Мы смотрим друг на друга, улыбаясь, как того требует долг, и каждый скрывает свои тайны.
— Знаешь, что мне особенно нравится в тебе? — говорит Фред, взяв меня за руку.
— Что?
Внезапно Фред рывком притягивает меня к себе. От неожиданности я вскрикиваю. Фред щиплет меня за внутреннюю сторону руки, у локтя, и руку пронзает острая боль. Слезы наворачиваются на глаза, и я втягиваю воздух, пытаясь совладать с ними.
— Что ты не задаешь слишком много вопросов, говорит Фред и грубо отталкивает меня. — Касси задавала слишком много вопросов.
Потом он откидывается на спинку сиденья, и остаток пути мы молчим.
Вторая половина дня всегда была моим любимым временем — моим и Лины. А теперь?
Я не знаю. Мои чувства, мои прежние предпочтения — они где-то далеко. Они не изгладились полностью, как должны были, но, словно тени, постепенно истаивают, когда я пытаюсь сосредоточиться на них.
Я не задаю вопросов.
Я просто иду.
Дорога на велосипеде до Диринг Хайленд уже переносится легче.

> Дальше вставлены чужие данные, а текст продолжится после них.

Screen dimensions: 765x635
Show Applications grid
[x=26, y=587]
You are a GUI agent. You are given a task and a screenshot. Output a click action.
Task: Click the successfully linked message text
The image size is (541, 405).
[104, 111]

К счастью, я ни на кого не натыкаюсь. Я складываю продукты и бензин в погреб, который мне показала Грейс.
Потом я отправляюсь на Пребл-стрит, где дядя Лины когда-то держал бакалейную лавку. Как я и подозревала, магазинчик на углу теперь не работает, окна закрыты ставнями, а поверх установлены металлические решетки. За решетками видны граффити, небрежно набросанные на окне, ныне нечитаемые, потускневшие от дождя и солнца. Навес насыщенного синего цвета разорван и наполовину разобран. Длинная тонкая металлическая трубка, часть крепления, смахивающая на суставчатую паучью лапу, вылезла из ткани и раскачивается на ветру, словно маятник. На одной из решеток прикреплен небольшой плакатик, гласящий «Женская и мужская парикмахерская! Скоро открытие!»
Город, несомненно, заставил его закрыть эти двери, или покупатели перестали приходить, боясь, как бы их не обвинили в соучастии. Мать Лины, Уильям, дядя Лины, и теперь вот сама Лина...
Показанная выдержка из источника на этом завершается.